Shannon Guessing Game NetLogo Model

Produced for the book series "Artificial Intelligence";

Author: W. J. Teahan; Publisher: Ventus Publishing Aps, Denmark.

powered by NetLogo

view/download model file: Shannon-Guessing-Game.nlogo

WHAT IS IT?

This model shows how a language model can be constructed from some training text and then used to predict text - i.e. play the "Shannon Guessing Game", a game where the agent (human or computer) tries to predict upcoming text, one letter at a time, based on the prior text it has already seen.

Note: There is some possible confusion of the term "model" for this NetLogo "model". NetLogo uses the term "model" to refer to a program/simulation. This can be confused with the use of the term "model" in the phrase "language model" which is a mechanism for assigning a probability to a sequence of symbols by means of a probability distribution. In the information listed below, the two types of models will be explicitly distinguished by using the phrases "NetLogo model" and "language model".

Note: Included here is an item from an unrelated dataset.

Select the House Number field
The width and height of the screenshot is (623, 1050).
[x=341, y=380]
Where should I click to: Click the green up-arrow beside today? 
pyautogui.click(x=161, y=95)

The type of language model used in this NetLogo model is a fixed order Markov model - that is, according to the Markov property, the probability distribution for the next step and future steps depends only on the current state of the system and does not take into consideration the system's previous state. The language model is also fixed order - that is, the probability is conditioned on a fixed length prior context.


HOW IT WORKS

The language model is based on the PPMC compression algorithm devised by John Cleary and Ian Witten. It uses a back-off mechanism called escaping, to smooth the probability estimations with lower order models in order to overcome the zero frequency problem. This is the problem that occurs when an upcoming character has not been seen before in the context, and therefore has zero frequency. Assigning a zero probability estimate will result in an infinite code length (since log 0 = infinity) which means that it is impossible to encode the occurrence using this estimate. To overcome this, the estimates are calculated by smoothing with lower order models using the escape mechanism.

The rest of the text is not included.